3. Use the anterior STEMI formula.  I have found since my study that it is incredibly accurate.  I use it all the time to help confirm or refute my readings.


  1. than you very much for this great case, i have few questions, first how can we explain that only anteroseptal findings are present on ECG though there's 100 % occluded circumflex artery ?
    My second question is about the conjunction of two facts ; hypotension and isoelectric ST segment in V1 ; can this be a signof Right venricule involvement ?
    thank you again

    Lotfi djilali Bensekrane

    1. There is evidence of lateral STEMI with hyperacute T-waves in V5 and V6 and I and aVL. So this is consistent with circumflex occlusion. However, it is common for circ occlusions to show little on the ECG, at least in the literature. My experience is that there is nearly always evidence of it to an expert reader with a discerning eye. As for V1, RV involvement only happens with RCA ACS: with a proximal occlusion in which the RV does not get collateral circulation from the LAD, there can be RV STEMI with ST elevation in V1. These certainly can cause hypotension. In this case, the hypotension was due to poor LV function from LAD STEMI.

  2. Dr. Smith -

    I was playing around with your calculator and I noticed that there is quite a lot of emphasis on the QTc (due to it's being such a high number). Many patients taking amiodarone have a lengthened QTc which can get up to 500-550 ms, using the calculator it is very difficult for them *not* to have an LAD occlusion.
    For example, I used a hypothetical patient with a 1 mm elevation 60 ms after the J-point, QTc of 500 ms, and a R wave amplitude of 10. I got a result of 27.436, although the ECG described could be 100% normal (except for the lengthened QTc.

    Do you have some type of correction for people known to have a long QT due to drugs or other reasons?


    1. But the other pre-condition is that the differtial diagnosis be acute STEMI vs. early repolarization. Do any of the EKGs you have look like they could be one or the other? I suspect they look like neither. Send me one that you find confusing. Perhaps I need to tell folks to exclude patients who are on QT lengthening meds, but more likely these ECGs do not fit into the problem: is this early repol or is it anterior STEMI?

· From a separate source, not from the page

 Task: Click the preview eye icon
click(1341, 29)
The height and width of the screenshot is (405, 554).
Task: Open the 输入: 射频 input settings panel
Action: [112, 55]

  3. Dr. Smith, how in the world are you getting 5.5 mm of R wave amplitude in V4? At best I'm measuring 4 mm. Not that it changes anything, but still ...

    1. Maybe we're not measuring the same thing, because I clearly get 5.5 mm on both complexes. Perhaps you're measuring the R-wave on the PVC (although that is substantially less than 4 mm)?

      Steve Smith

  4. GREAT example of how ST-T wave change in the PVCs are more dramatic than the rest of the 12-lead for acute STEMI. I'd add a #4 to your "Lessons" listed at the end of this case = LISTEN TO THE PATIENT. This patient patient showed hemodynamic signs and was complaining of severe chest pain. In that context - it should be very hard to overlook the anterior ST elevation seen on this tracing. As you note - there are also important-to-recognize hyperacute T waves in a bunch of leads ... THANKS for posting. The leads V2,V3 of the PVC in the 1st tracing are wonderfully diagnostic.

  5. First of all I just want to say great blog, you're a great asset to the healthcare industry. I was curious to see what you thought of this EKG in the presence of 10/10 chest pain:

    PR 164ms
    QRS 104ms
    QT/QTc 466/520
    Vent. Rate 75
    100Hz 25.0mm/s 10.0mm/mV

    1. Justin,
      Thanks. As for the ECG, long QT and nonspecific t wave inversion. Not necessarily ischemia.